Le Joker ne se retourna pas immédiatement, préférant contempler l'horizon. Il resta silencieux, ignorant la question, avant de poser une main sur la vitre glacée. Lentement, il se tourna vers Batman, un sourire énigmatique se dessinant sur ses lèvres.

"Nous nous reverrons," déclara-t-il simplement, éludant la question avec un détachement presque cruel.

Sans un mot de plus, il s'éloigna de la fenêtre et descendit les escaliers en colimaçon, sa silhouette disparaissant progressivement dans l'ombre. Batman demeura figé, le regard vide, paralysé par l'instant. Il écouta le bruit des pas du Joker s'amenuiser, jusqu'à ce que seul un silence oppressant ne subsiste.

Le héros, peinant à retrouver son équilibre, se releva difficilement et se traîna jusqu'à la fenêtre.
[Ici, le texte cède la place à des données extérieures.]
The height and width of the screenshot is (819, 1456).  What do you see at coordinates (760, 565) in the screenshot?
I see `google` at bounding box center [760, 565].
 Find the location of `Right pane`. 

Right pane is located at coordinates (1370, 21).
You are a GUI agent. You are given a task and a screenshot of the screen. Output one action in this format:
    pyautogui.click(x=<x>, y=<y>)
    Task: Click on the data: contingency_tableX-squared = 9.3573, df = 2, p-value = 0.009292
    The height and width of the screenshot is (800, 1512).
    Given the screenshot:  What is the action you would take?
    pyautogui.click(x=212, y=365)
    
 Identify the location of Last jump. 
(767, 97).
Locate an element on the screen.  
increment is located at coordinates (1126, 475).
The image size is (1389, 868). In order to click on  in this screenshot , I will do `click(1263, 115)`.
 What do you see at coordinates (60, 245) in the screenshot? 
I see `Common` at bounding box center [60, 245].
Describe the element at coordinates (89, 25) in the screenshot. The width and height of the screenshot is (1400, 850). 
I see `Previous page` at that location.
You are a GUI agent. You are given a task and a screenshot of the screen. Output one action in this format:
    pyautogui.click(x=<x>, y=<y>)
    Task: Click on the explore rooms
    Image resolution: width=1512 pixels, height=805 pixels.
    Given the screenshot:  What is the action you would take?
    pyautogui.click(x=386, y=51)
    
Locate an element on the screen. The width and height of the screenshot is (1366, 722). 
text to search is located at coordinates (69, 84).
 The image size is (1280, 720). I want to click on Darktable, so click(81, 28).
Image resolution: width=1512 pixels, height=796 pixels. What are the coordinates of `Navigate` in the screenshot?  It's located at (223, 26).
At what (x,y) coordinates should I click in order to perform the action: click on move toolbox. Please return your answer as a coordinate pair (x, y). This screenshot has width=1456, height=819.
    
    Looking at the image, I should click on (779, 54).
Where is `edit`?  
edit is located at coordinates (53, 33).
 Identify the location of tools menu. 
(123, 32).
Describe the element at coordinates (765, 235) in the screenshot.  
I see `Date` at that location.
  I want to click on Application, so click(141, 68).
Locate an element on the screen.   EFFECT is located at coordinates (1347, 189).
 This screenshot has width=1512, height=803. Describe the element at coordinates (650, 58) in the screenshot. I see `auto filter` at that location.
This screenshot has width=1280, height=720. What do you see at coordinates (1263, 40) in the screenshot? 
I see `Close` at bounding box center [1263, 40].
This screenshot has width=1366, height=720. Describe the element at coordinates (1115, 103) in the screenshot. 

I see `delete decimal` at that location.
Son regard se perdit un instant dans le vide vertigineux en contrebas, avant de se tourner vers l'escalier en colimaçon où le Joker s'était déjà volatilisé. Il savait qu'il était trop tard pour le poursuivre.

D'un geste instinctif, il passa sa main sur ses lèvres, effaçant les traces de maquillage laissées par le Joker après leur échange troublant. Un soupir lourd s'échappa de ses lèvres. À bout de forces, il s'appuya contre le mur, ses jambes fléchissant sous le poids de l'épuisement, jusqu'à s'effondrer, immobile.

Il n'avait jamais pensé de cette façon, ni ressenti une telle douleur dans sa poitrine. Encore une fois, le Joker avait réussi à se jouer de lui.